■ TASK DESCRIPTION ■
Arrange the part of the records that opens with the line containing "Given: Click the 克隆分区 menu icon" and closes with the line containing "Looking at the" as a Markdown table with the columns Row and Record line, giving each non-blank line its own numbered row. Leave the pictures out of the answer.

■ INPUT ROWS ■
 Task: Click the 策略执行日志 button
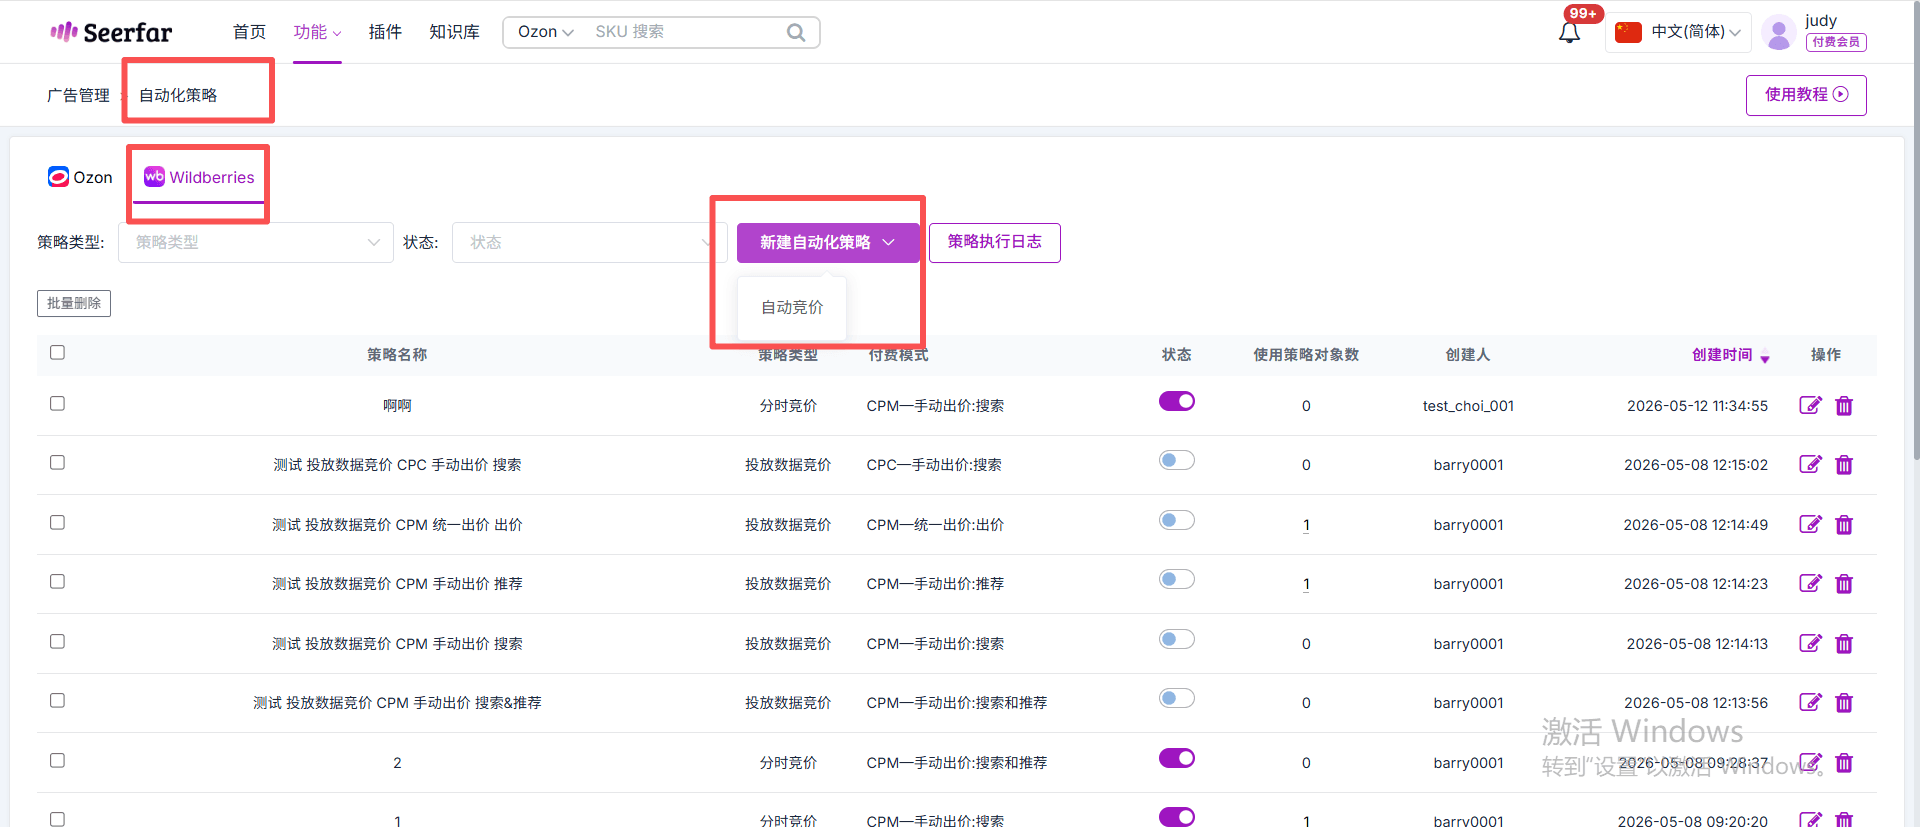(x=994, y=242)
--
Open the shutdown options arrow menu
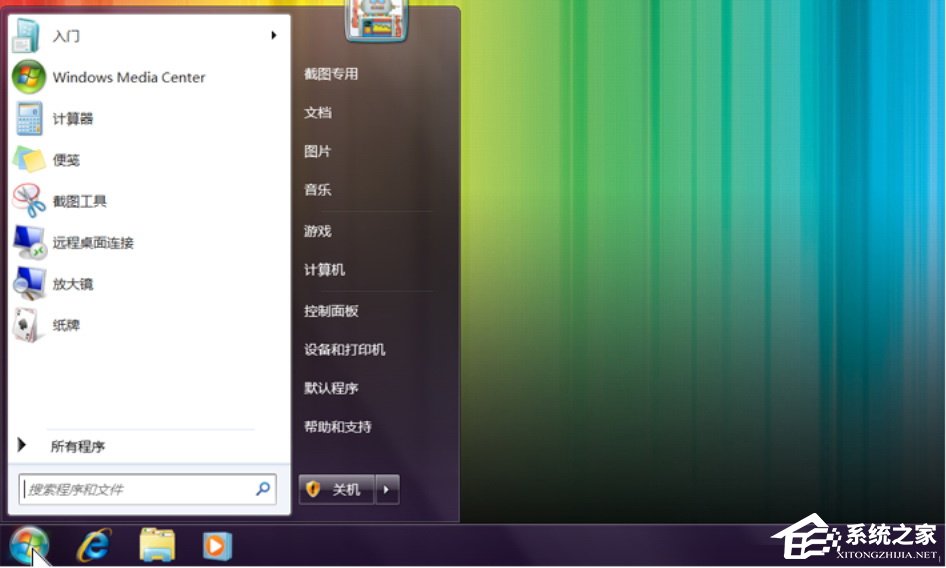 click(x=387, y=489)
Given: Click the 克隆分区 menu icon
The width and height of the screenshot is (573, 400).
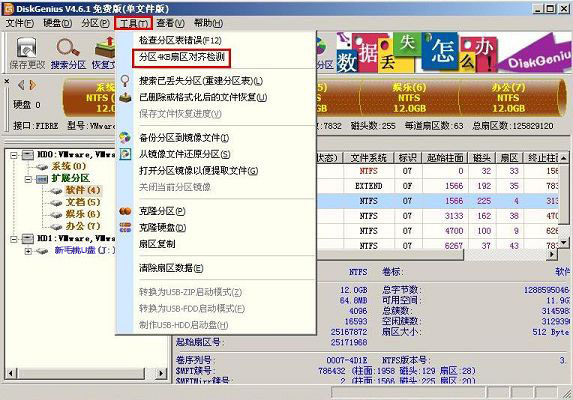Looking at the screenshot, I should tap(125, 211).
--
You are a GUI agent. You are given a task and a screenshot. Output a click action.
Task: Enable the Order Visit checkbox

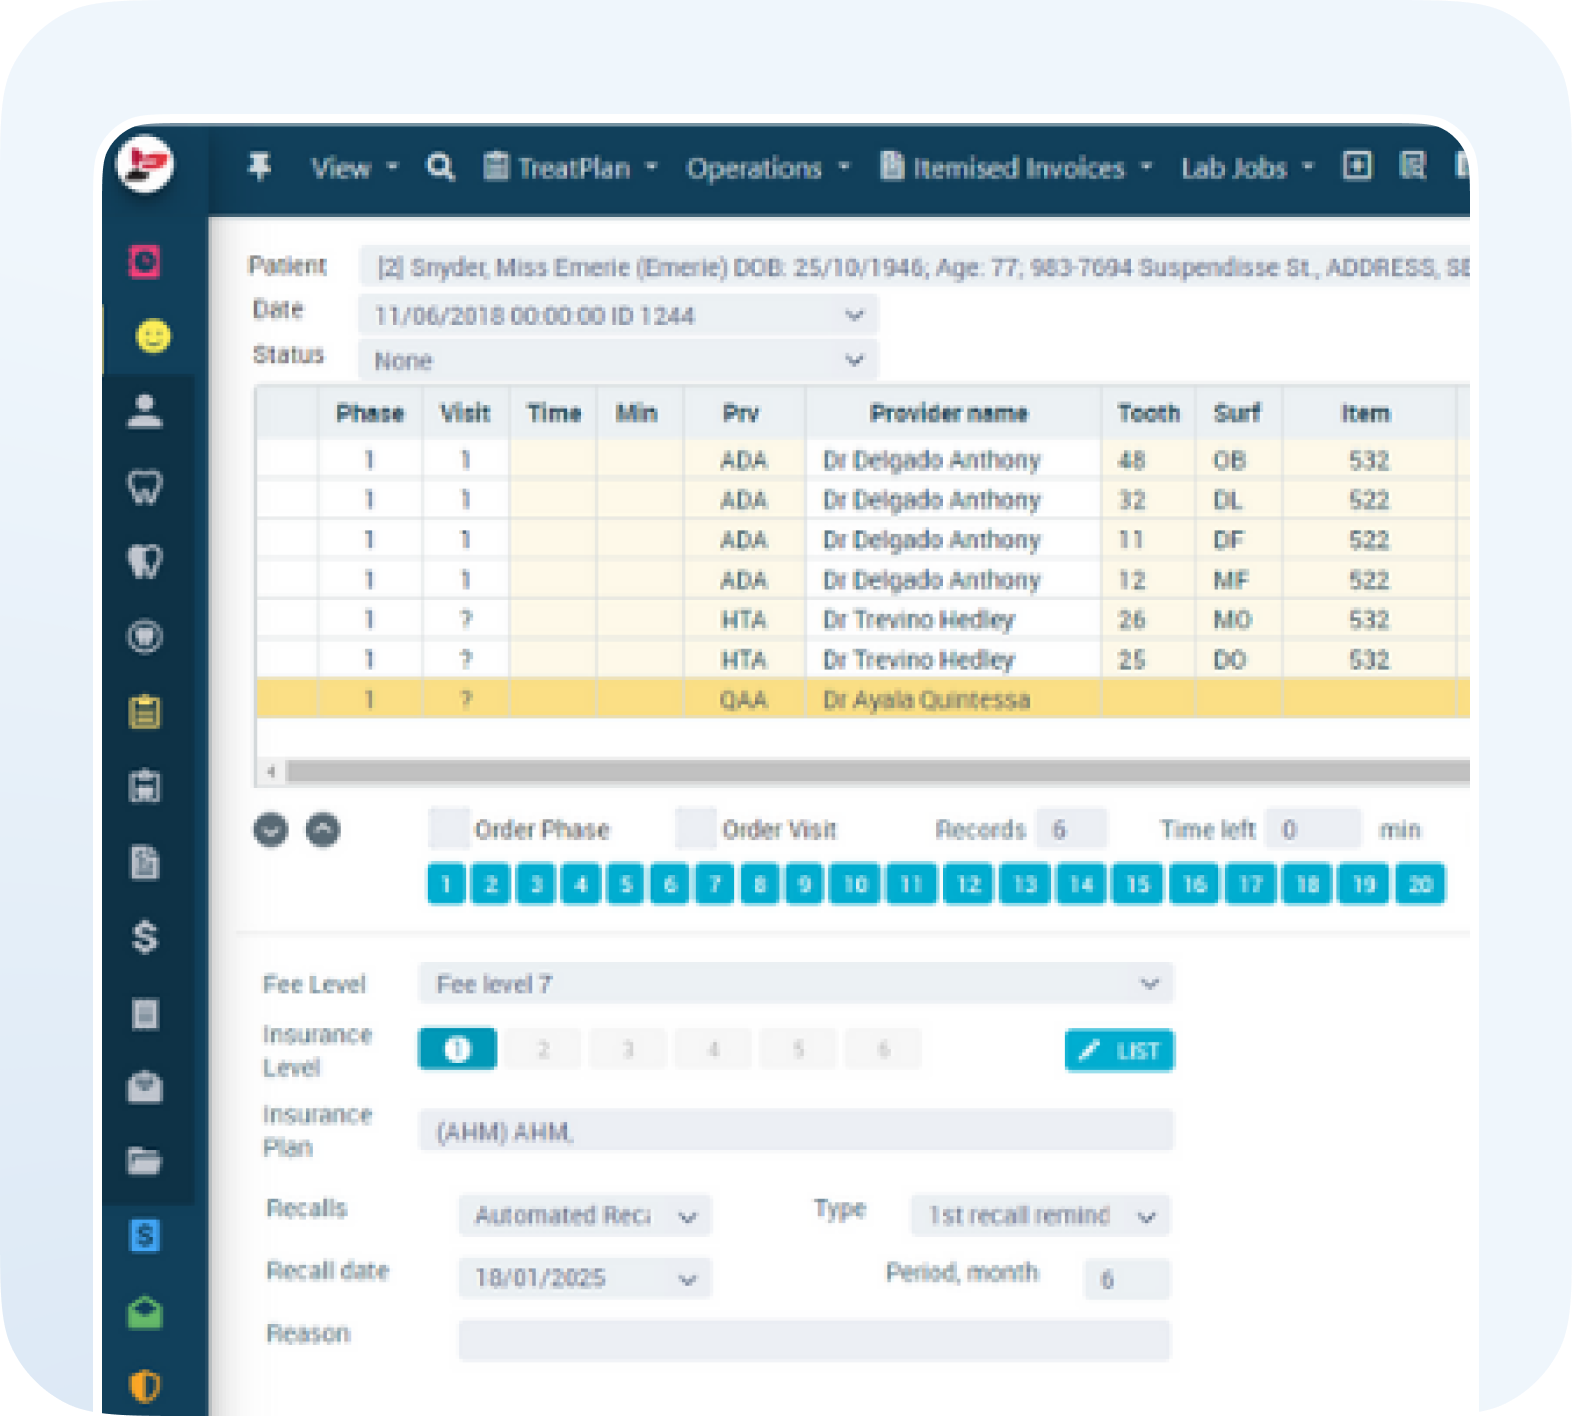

■ SOLUTION ■
| Row | Record line |
|---|---|
| 1 | Given: Click the 克隆分区 menu icon |
| 2 | The width and height of the screenshot is (573, 400). |
| 3 | Looking at the screenshot, I should tap(125, 211). |